Second, could you share a sentence or two on what you disliked about Cursor? Or perhaps a screenshot of where it performed poorly? This will help us improve the product for future users.
I'd be very grateful to understand your candid thoughts. I'm listening and eager to fix our experience for you. Wishing you the best in any case!
Best, Michael
And my reply which I never got a response to:
Hi Michael,
Thanks for reaching out. I have honestly found that recent updates to the app have been extremely detrimental to the DX and productivity. A couple big issues I have found:
1. Removing the floating component window and providing no way to get it back. As a dev who is often travelling and working from a laptop screen I found the floating window to be extremely handy and its removal essentially meant I just do not use the composer anymore.
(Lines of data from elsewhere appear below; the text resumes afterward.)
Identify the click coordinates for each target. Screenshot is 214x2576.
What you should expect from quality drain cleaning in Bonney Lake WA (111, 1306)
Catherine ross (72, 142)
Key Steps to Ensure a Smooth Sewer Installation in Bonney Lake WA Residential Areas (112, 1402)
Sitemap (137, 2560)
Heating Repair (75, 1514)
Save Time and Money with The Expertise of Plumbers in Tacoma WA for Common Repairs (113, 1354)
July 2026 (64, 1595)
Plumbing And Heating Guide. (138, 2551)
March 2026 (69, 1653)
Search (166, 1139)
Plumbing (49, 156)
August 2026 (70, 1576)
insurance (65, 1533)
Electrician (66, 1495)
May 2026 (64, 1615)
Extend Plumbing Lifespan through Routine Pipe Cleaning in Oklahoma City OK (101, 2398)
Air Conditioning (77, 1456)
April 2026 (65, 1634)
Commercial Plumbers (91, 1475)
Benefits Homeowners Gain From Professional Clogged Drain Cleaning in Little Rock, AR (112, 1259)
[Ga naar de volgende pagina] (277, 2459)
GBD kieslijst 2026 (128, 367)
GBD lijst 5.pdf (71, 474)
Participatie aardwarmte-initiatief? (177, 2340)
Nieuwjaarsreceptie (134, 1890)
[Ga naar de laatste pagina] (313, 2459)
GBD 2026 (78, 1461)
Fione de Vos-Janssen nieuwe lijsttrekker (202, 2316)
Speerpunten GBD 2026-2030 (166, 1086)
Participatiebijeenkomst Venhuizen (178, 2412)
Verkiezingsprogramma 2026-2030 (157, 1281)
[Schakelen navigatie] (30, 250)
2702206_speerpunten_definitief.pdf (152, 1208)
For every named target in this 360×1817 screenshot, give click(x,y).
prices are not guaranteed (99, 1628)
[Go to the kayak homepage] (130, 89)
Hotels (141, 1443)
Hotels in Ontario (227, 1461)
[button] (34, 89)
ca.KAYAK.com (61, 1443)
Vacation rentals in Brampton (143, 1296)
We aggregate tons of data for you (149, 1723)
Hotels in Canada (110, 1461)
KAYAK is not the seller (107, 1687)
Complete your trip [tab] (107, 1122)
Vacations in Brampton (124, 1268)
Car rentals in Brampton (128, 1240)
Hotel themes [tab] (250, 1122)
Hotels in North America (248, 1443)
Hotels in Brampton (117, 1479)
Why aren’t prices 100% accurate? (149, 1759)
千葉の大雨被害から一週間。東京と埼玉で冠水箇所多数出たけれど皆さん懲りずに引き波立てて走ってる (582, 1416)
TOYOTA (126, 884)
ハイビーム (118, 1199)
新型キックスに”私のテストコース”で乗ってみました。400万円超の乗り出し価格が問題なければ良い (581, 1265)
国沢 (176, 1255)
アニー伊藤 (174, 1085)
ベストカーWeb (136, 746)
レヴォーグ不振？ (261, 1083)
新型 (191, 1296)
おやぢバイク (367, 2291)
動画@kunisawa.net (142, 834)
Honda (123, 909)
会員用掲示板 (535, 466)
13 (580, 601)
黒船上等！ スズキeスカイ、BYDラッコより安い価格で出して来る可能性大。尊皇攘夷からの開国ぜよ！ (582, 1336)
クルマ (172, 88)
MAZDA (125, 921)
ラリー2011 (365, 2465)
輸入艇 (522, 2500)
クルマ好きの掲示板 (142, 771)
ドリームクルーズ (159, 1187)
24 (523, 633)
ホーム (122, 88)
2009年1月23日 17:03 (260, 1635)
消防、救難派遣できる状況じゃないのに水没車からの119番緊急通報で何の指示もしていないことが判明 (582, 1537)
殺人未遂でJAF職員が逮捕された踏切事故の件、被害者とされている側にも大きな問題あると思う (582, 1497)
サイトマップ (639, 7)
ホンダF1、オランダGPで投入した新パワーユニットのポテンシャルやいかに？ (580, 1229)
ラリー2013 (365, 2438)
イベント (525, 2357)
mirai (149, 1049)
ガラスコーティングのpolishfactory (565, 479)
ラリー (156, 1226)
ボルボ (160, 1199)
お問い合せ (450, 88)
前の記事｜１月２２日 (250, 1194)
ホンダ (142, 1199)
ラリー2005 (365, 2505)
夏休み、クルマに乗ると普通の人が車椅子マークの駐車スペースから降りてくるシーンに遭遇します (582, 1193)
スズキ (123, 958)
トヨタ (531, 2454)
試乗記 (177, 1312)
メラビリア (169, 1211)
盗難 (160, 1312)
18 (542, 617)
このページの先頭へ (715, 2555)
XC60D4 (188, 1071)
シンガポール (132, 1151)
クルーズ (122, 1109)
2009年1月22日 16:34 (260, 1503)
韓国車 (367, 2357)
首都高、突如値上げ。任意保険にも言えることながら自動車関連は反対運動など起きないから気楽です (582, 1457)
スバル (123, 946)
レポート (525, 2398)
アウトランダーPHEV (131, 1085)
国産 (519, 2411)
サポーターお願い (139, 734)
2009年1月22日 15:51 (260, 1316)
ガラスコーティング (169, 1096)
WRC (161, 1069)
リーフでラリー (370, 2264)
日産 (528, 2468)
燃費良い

2. Constantly overriding VSCode native shortcuts. This is the most detrimental thing I have experienced, personally. Shortcuts are crucial to productivity and are engrained in muscle memory over years. Overriding them is essentially removing years of learned behaviour (things like cmd + shift + l)
3. The floating completion windows. These often end up overlapping my code code and break my flow. I have to press escape to close it and the whole experience is just jarring
4. Making the cursor dance around the screen when suggesting completions. I get that completions can sometimes be handy but moving my cursor when I am in the flow just makes me rethink what I am doing so that I can read a guess as to what I want which is often incorrect.
5. Poor suggestions. In the past month (maybe two?) I have noticed the quality of prompts is not up to par. I often find that Cursor will do weird things like import `jest.Mock` in my unit tests when I have not used jest in any repo which I have been actively maintaining since using cursor.
As for the refund I will leave that decision for you. I knew I was entering beta software when I ordered accepted the terms so I wouldn't be annoyed as such. Though, saying that, I do find myself using cursor a lot less now and am going to most likely shift back to plain VSCode as a result of the above.
If I think of anything else I will let you know.